> **Text section**:
· · · · · · ·
Communion friends mourn with Anglican Church of Tanzania

Communion friends mourn with Anglican Church of Tanzania
Bishop John Simalenga and Bishop Gregory Cameron (r) Photo Credit: Diocese of St Asaph

Bishop John Simalenga and Bishop Gregory Cameron (r)
Photo Credit: Diocese of St Asaph

By Bellah Zulu, ACNS – The Anglican Church of Tanzania is mourning the loss of two of its leading figures: Bishop of the Diocese of South West Tanganyika, the Rt Revd John Simalenga, and Vice Chancellor of Anglican-run St John’s University, Professor Gabriel Mwaluko.

Professor Mwaluko passed away on November 19, aged 68, at the Apollo Hospital in Hyderabad, India, where he had been undergoing medical treatment.

The late Vice Chancellor served in different capacities in academic institutions, Hospital Management in international organisations and Non-Governmental Organisations among many others. He was a holder of several medical degrees obtained in East Africa and the United Kingdom. Chancellor Bishop Donald Mtetemela described his passing as the university’s ‘darkest day’.

Bishop Simalenga passed away at his house in Tanzania on November 24 after a short illness. His passing was reported to friends and supporters around the Anglican Communion by the Provincial Secretary Dr Dickson Chilongani.

“John sensed that he had malaria last night after feeling a fever,” he wrote. “When he went to the diocesan dispensary, he was diagnosed with malaria, but also his sugar level and blood pressure were quite high.”

He added, “After receiving treatment, he was released to go home and rest but he died early morning. His funeral will be on Thursday November 28 and we remember him in our prayers.”

Tributes for the Bishop came in from the Church in Wales’s Diocese of St Asaph, which has a link with the Diocese of South West Tanganyika.

Bishop Gregory Cameron said, “Bishop John Simalenga became a great friend to the Diocese of St Asaph in the short time that we were able to co-operate on our link.
· · · · · · ·
> **Entries provided**:
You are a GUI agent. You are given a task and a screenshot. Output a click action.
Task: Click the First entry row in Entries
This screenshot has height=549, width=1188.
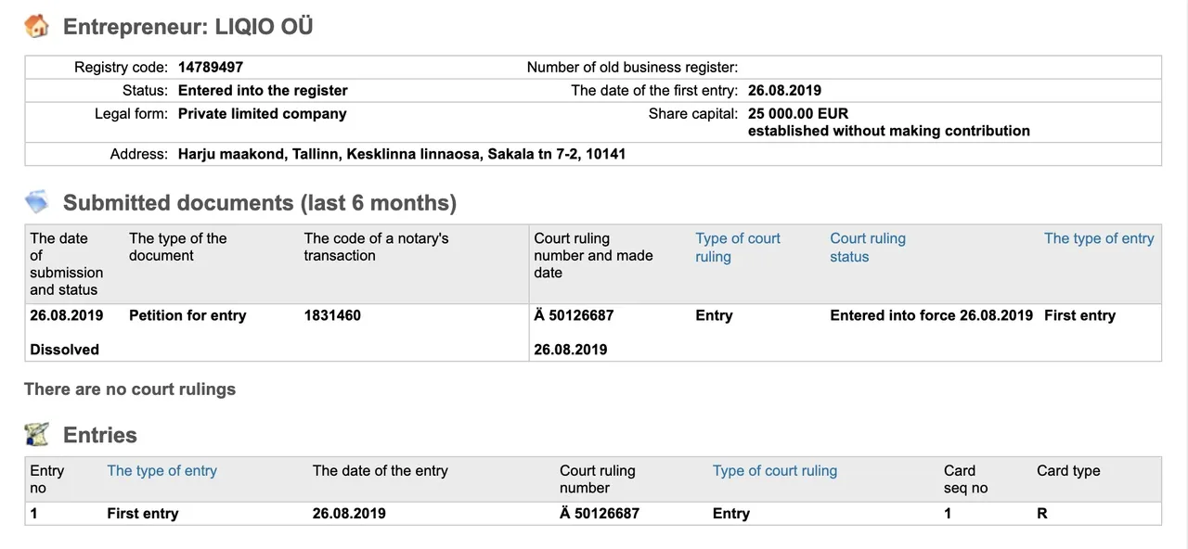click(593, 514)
· · · · · · ·
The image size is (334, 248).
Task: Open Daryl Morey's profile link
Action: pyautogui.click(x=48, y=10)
· · · · · · ·
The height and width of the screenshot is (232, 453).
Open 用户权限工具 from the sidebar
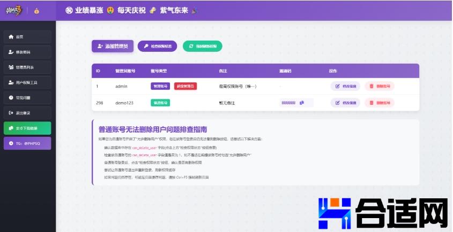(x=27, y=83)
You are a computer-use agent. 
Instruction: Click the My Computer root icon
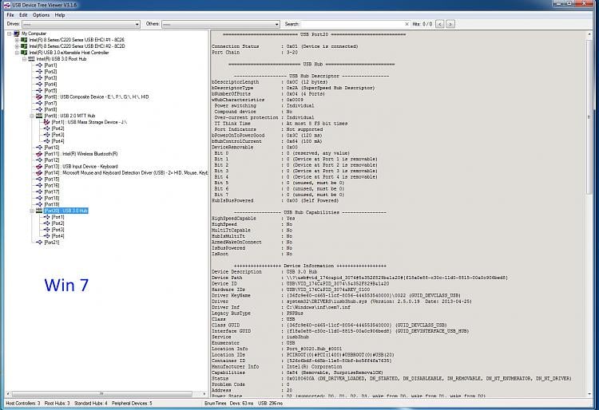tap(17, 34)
· · · · · · ·
> **Assignment 1**:
Retype everything in the article on the Anglican Church of Tanzania from "Tributes for the" down to "on our link.".
> **Assignment 2**:
Answer these questions from the article on the Anglican Church of Tanzania:
(a) How old was Professor Mwaluko when he died?
(b) On what date did Bishop Simalenga die?
(c) Which diocese has a link with the Diocese of South West Tanganyika?
> **Assignment 3**:
Translate this sentence from the article on the Anglican Church of Tanzania into Spanish: "Bishop Simalenga passed away at his house in Tanzania on November 24 after a short illness."

> **Written answer 1**:
Tributes for the Bishop came in from the Church in Wales’s Diocese of St Asaph, which has a link with the Diocese of South West Tanganyika.

Bishop Gregory Cameron said, “Bishop John Simalenga became a great friend to the Diocese of St Asaph in the short time that we were able to co-operate on our link.

> **Written answer 2**:
(a) He was 68.
(b) November 24.
(c) The Church in Wales's Diocese of St Asaph.

> **Written answer 3**:
El obispo Simalenga falleció en su casa en Tanzania el 24 de noviembre tras una breve enfermedad.